▶ Task to complete: Reproduce the entries from the line containing "is (357, 846)." through the end, substituting "Command" for "Instruction" and leaving all other text unchanged.

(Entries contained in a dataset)
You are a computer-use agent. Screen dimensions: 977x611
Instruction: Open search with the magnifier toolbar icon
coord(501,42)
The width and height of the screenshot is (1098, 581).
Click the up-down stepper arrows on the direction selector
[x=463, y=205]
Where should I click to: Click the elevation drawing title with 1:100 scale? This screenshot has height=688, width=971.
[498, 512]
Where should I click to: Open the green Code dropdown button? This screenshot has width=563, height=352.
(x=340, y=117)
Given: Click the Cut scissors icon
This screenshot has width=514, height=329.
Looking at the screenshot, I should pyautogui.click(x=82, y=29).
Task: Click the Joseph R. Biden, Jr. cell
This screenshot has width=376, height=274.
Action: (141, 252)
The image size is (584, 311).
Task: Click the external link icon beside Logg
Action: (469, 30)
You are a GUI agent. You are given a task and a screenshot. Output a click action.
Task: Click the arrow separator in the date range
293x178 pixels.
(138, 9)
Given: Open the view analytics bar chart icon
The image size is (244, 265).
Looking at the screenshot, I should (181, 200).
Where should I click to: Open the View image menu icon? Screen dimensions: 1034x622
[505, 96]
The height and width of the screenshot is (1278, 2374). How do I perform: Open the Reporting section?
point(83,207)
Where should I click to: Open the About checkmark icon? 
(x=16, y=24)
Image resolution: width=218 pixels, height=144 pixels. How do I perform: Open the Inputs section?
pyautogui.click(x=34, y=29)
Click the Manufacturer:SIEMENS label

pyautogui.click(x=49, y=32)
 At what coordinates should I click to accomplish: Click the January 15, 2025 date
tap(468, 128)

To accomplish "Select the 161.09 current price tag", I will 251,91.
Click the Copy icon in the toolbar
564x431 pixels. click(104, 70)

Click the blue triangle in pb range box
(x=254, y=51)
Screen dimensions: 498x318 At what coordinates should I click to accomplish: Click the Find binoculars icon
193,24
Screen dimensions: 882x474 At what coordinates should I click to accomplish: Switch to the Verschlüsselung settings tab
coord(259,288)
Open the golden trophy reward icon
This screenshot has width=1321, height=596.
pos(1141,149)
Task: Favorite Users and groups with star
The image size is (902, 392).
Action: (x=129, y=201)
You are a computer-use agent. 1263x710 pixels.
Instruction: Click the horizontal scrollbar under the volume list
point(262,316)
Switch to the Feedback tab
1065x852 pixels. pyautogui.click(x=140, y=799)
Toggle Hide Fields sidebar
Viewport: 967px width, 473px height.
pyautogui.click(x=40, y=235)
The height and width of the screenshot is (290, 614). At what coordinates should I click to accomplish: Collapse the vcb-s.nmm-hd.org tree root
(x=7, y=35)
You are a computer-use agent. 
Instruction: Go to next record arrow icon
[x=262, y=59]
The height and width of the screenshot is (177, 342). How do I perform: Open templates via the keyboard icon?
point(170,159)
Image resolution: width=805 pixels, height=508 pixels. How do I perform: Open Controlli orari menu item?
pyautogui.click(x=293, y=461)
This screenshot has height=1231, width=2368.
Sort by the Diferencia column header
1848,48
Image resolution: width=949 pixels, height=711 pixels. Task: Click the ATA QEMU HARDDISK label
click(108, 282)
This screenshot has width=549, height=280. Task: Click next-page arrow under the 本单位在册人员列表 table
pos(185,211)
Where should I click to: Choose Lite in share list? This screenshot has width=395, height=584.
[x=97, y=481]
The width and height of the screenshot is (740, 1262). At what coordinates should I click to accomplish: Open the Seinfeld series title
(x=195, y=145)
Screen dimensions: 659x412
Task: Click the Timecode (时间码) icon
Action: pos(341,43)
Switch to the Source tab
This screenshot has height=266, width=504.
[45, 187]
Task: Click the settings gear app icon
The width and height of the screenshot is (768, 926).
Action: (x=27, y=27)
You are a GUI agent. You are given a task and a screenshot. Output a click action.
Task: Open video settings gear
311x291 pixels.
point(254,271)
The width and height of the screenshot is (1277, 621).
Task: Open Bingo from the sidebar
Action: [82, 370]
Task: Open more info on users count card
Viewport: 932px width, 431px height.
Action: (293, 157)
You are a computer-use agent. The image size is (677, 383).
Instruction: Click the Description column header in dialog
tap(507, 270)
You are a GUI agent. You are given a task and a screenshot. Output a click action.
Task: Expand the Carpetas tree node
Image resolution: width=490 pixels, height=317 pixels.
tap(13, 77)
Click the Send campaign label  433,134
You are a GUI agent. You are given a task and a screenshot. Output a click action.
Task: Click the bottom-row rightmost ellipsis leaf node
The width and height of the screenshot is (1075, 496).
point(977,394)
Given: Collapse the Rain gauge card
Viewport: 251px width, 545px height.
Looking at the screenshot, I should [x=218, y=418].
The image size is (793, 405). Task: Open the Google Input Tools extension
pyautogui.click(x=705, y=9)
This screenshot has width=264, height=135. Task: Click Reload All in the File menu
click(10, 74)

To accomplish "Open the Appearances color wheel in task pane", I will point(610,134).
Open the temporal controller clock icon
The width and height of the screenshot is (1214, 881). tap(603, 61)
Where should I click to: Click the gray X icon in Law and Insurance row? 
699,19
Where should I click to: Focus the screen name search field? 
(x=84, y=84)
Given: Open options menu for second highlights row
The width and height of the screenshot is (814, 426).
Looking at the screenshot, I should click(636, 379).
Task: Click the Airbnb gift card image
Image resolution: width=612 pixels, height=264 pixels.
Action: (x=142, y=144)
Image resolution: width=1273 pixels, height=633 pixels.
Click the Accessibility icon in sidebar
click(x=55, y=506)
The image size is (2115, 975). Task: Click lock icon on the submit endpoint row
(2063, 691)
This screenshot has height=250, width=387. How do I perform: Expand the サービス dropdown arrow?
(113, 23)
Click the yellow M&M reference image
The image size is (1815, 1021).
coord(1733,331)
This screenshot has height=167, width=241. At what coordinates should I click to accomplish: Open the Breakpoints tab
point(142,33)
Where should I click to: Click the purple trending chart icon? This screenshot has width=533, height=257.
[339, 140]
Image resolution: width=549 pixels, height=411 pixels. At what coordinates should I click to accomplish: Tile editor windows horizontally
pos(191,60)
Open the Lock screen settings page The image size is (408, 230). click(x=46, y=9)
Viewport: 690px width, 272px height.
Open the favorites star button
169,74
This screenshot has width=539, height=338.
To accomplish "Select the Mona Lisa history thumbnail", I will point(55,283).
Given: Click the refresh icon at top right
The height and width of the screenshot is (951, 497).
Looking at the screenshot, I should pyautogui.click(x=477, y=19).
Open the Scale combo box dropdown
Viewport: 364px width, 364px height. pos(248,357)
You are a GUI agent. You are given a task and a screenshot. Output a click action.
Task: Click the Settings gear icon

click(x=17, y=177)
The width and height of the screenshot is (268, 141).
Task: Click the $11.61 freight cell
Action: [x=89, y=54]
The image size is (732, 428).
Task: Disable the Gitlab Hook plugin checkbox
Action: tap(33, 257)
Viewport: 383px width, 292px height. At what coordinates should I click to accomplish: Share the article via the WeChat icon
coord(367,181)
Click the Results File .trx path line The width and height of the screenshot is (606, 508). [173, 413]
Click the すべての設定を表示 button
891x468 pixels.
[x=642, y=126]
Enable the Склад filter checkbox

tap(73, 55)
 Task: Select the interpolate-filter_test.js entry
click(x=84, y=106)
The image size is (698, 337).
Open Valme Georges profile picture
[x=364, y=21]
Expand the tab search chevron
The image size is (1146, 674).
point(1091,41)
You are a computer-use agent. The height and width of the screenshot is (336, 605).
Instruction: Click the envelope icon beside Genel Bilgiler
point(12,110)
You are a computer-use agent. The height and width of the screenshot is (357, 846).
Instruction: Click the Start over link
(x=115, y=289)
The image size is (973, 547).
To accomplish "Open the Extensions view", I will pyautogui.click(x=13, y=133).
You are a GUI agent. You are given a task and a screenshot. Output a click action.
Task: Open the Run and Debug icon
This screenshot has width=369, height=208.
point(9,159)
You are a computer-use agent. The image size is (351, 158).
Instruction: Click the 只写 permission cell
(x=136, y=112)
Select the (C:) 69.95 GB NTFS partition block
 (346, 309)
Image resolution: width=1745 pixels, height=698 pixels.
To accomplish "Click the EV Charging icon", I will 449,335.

▶ Solution below:
You are a computer-use agent. The height and width of the screenshot is (357, 846).
Command: Click the Start over link
(x=115, y=289)
The image size is (973, 547).
To accomplish "Open the Extensions view", I will pyautogui.click(x=13, y=133).
You are a GUI agent. You are given a task and a screenshot. Output a click action.
Task: Open the Run and Debug icon
This screenshot has width=369, height=208.
point(9,159)
You are a computer-use agent. The image size is (351, 158).
Command: Click the 只写 permission cell
(x=136, y=112)
Select the (C:) 69.95 GB NTFS partition block
 (346, 309)
Image resolution: width=1745 pixels, height=698 pixels.
To accomplish "Click the EV Charging icon", I will 449,335.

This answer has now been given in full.